A boy asks his father to explain the differences among irritation, aggravation, and frustration. His father picks up the phone and dials a number at random. When the phone is answered, he asks, "Can I speak to Alf, please?"
"No! There's no one called Alf here," says the person who answered the phone.
His father hangs up. "That's irritation," he says.
He picks up the phone again, dials the same number, and asks for Alf a second time. "No-there's no one here called Alf. Go away. If you call again I shall telephone the police," the person says.
His father hangs up and says, "That's aggravation."
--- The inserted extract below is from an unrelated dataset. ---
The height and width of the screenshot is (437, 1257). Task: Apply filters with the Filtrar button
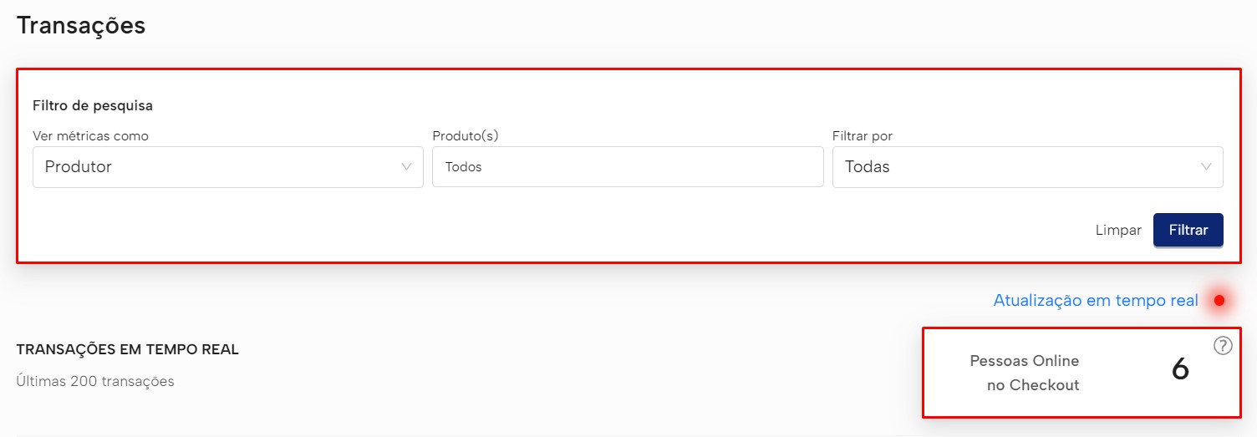pos(1188,231)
"Then what's frustration?" asks his son. The father picks up the phone and dials the same number a third time.
"Hello, this is Alf. Have I received any phone calls?" he asks casually.
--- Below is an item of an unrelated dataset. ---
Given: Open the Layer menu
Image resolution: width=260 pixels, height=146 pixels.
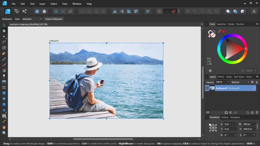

My friend keeps saying, “Cheer up, it could be worse, you could get stuck underground in a hole full of water.”
I know he means well.
If the proverbial snake swallowing its tail ever finishes its mission...
Will it blink itself out of proverbial existence?
Worried that his son was spending too much money on dates, a father asked the boy how much his last date had cost.
The son thought for a minute and then replied, "Oh, about $15 I think."
"Well," said the father, "I'm proud of you for finally coming up with an inexpensive evening."
"To be honest Dad," the son went on, "we'd have spent more, but that was all the money she had."